Now you are reaching, and confusing gun design with shell design. While high velocity guns will have less HE filler than low velocity guns there is nothing magical about a 200fps difference (or less) that would mandate such a low He filler weight for the American shell. It simply used an old design from the 3 in AA gun that may have used lower quality steel in the shell body.
 
The gun and shell work together to get the job done.

I've got to assume the U.S. Army designed the best possible HE shell for the 76mm gun M1. To do less would be dereliction of duty by U.S. Army Ordnance Department leaders.
 
Quick to indite the US Ordnace officers aren't you.

US Ordnace, on the whole, did a rather good job in WW II. They screwed up. On occasion, but there were times they had designs in hand and were turned down for production priority by the Army ground forces (the actual users) or by the production planners.

The US 3 in gun (M7) was an adaptation of an old AA gun which was an adaptation of an old coast defense gun. The 76mm M1 gun was a new gun (and recoil system) that used a new, smaller cartridge case to fire the old projectiles.
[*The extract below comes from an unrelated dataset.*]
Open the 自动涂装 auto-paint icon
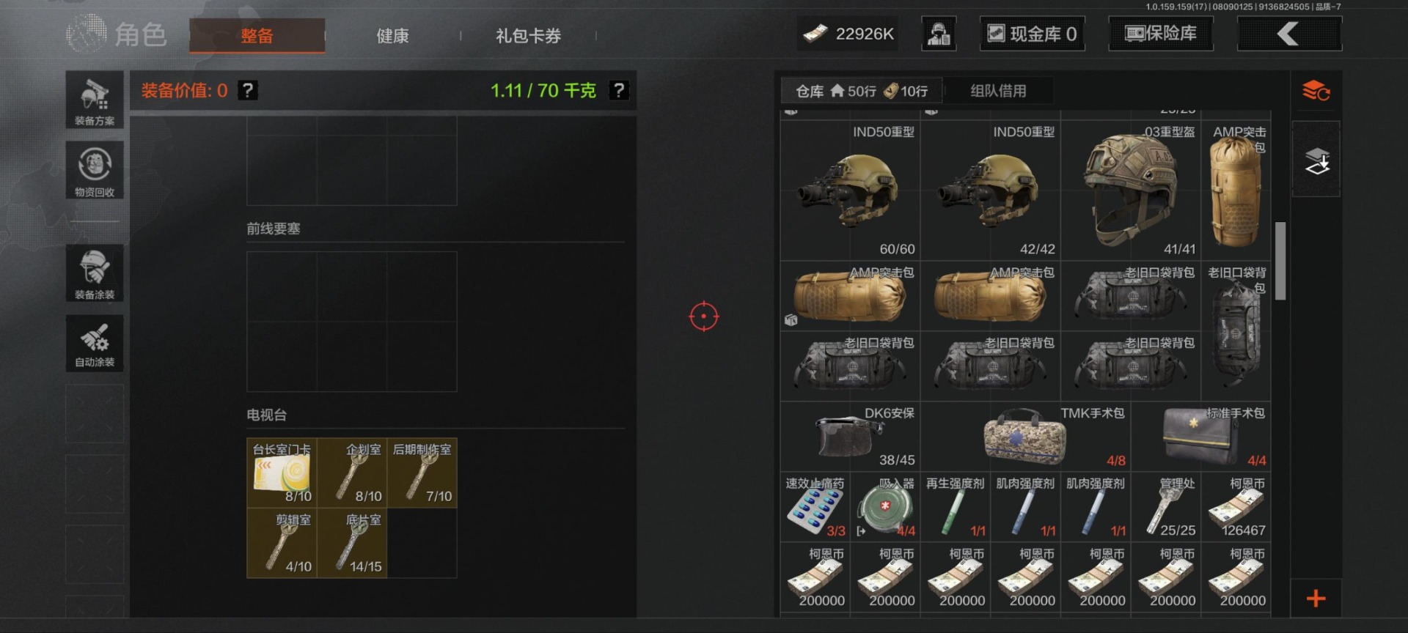Screen dimensions: 1408x633 click(x=95, y=344)
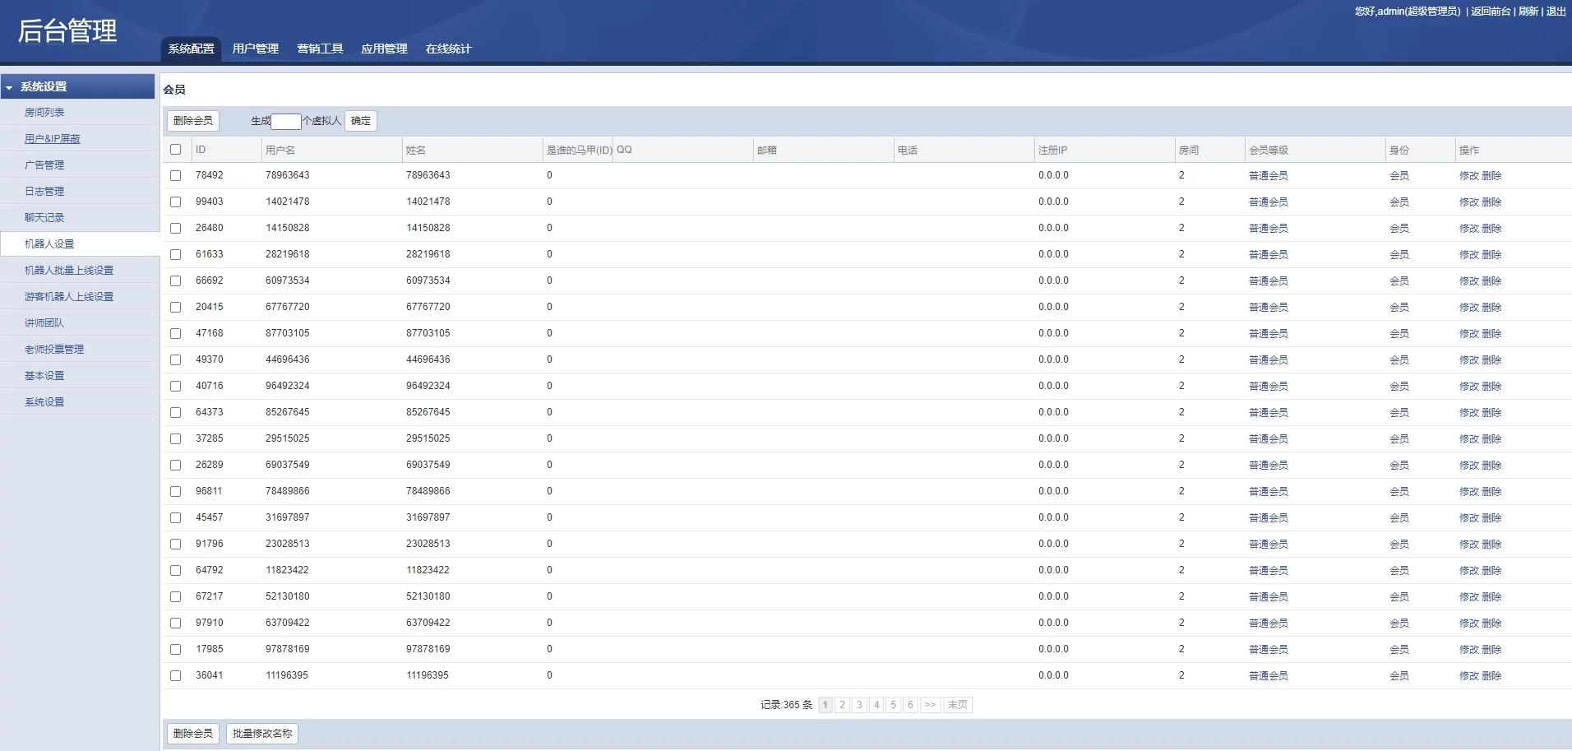Click the 批量修改名称 button
Viewport: 1572px width, 751px height.
pyautogui.click(x=262, y=734)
By the time the 76mm showed up tank battalions were being issued small numbers of Shermans armed with 105mm howitzers for the HE mission.

Why don't you critique the German ordnance dept for some of their less than steller designs, like the 37mm HE round, the provision of a tear gas pellet in the base of the 7.92 Anti-tank rifle bullet and others.
 
The US-produced ground ordnance of WW2 served fairly well in post-war Yugoslavian army, M7 Priests, M3 M4 tanks, M18 M36 TDs, 105 155mm howitzers (they used many of UK, USSR German pieces, too). M36s were used even in operations of liberation of Southern Croatia in 1992/93.
So I'd say that US ordnance (and the producers themselves) did quite a good job. That German army was rehearsing for a major was from 1936 in Spain, unlike the USA, need to be taken into account.